Le motivazioni della sentenza di primo grado che ha condannato Raniero Busco a 24 anni sono state depositate al limite dei tempi stabiliti. 139 pagine di cui, al momento, ne conosciamo pochi passaggi ma che danno un’idea della decisione presa dalla terza Corte d’Assise di Roma presieduta dal Giudice Evelina Canale. La condanna è stata decisa all’unanimità con l’altro giudice a latere Paolo Colella e con i sei giudici popolari.

Si legge: ‘(…) va considerato che quand’anche per assurdo si volesse ipotizzare che a mordere il seno di Simonetta, e dunque a ucciderla, fosse stata un’altra persona, questa avrebbe dovuto necessariamente rilasciare il proprio Dna sul reggiseno e sul corpetto della ragazza, ciò non è avvenuto, perché è stato ritrovato solo materiale biologico della vittima e in parte ridottissima di Busco’.

Dunque le tracce di Dna trovate sugli indumenti di Simonetta Cesaroni, uccisa negli uffici Aiag di via Poma il 7 agosto 1990, seppur senza prova certa, appartengono a Raniero Busco, fidanzato della vittima all’epoca dell’omicidio.

Un altro punto che però fa sorgere dubbi è il motivo di tale gesto. Sempre secondo la sentenza Simonetta ha aperto la porta al suo assassino (Busco, secondo i Giudici), hanno iniziato un rapporto sessuale consenziente – la giovane si è spogliata senza alcuna costrizione – poi però è accaduto qualcosa che ha scatenato la follia omicida.
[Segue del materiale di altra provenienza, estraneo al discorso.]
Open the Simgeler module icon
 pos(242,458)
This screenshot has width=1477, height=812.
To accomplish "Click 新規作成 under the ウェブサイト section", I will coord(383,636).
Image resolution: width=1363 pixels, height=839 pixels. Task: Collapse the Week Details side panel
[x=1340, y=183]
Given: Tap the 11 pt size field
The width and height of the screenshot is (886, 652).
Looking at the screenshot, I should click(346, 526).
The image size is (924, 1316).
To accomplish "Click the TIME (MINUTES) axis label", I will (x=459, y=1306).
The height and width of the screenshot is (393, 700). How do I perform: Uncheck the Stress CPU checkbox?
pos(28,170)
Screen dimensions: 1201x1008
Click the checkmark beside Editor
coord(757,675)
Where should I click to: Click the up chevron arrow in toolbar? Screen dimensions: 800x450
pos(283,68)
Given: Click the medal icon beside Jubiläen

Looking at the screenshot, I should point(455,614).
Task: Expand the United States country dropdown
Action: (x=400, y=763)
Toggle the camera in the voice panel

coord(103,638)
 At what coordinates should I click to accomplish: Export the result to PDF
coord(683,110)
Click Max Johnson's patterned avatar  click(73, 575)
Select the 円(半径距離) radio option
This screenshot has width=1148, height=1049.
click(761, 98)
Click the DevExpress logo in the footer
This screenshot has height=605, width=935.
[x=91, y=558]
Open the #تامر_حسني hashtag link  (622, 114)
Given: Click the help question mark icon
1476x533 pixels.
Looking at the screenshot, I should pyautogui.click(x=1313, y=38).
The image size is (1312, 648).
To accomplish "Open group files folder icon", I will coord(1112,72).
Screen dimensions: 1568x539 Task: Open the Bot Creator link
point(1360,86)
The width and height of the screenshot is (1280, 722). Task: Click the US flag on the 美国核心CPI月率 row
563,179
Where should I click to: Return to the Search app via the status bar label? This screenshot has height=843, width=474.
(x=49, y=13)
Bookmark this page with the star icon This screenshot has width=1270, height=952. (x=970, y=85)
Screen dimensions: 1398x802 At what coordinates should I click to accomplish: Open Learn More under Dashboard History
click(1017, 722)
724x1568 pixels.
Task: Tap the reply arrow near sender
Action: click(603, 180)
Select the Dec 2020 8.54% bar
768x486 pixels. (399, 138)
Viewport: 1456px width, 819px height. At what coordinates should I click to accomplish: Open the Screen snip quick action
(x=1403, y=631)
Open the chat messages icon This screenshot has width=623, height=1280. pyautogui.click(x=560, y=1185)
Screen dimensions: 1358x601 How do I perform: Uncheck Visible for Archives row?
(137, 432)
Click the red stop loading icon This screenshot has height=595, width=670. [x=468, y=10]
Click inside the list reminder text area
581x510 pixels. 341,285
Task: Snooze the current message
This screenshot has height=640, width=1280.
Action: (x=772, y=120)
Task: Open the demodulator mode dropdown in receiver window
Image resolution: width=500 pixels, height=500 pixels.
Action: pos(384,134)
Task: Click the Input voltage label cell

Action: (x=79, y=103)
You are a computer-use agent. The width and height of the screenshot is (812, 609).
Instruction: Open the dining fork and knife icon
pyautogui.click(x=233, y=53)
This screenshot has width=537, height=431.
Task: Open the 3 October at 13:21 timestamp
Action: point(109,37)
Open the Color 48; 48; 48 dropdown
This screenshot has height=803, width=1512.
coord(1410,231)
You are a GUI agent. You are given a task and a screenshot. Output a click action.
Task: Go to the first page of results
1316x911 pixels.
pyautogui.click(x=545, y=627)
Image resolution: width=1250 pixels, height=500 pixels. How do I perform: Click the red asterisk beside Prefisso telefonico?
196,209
Prima il morso al seno, poi la reazione della ragazza, quindi un violento schiaffo e l’accanimento con almeno 29 coltellate, alcune anche nelle parti genitali. Un massacro. Ecco appunto, quale può essere stata la causa scatenante? Un rifiuto sessuale pare improbabile, dato che Simonetta si era spogliata e dato che dalle lettere che scriveva – lette in aula durante il processo – lei era innamorata di Busco, anche se lui voleva solo fare sesso (all’epoca i due avevano 20 anni).

Nella sentenza, almeno fin quando non la analizzeremo tutta, non sembra esserci il movente di questo omicidio. E la condotta violenta di Busco, a nostro parere, sembra un po’ forzata.

Interessante la parte relativa all’ex portiere di via Poma, morto suicida. Si legge: ‘la Corte pur esprimendo profondo rammarico per la triste vicenda umana di Vanacore non ritiene che la sua prematura scomparsa abbia posto fine a possibili sviluppi nelle indagini’.

Dunque due eventi: il primo è l’omicidio di Simonetta, il secondo un intervento (non meglio specificato) di Vanacore. Due eventi che non sarebbero collegati tra loro. E allora la vicenda non finisce qui…

A presto per ulteriori commenti alla sentenza.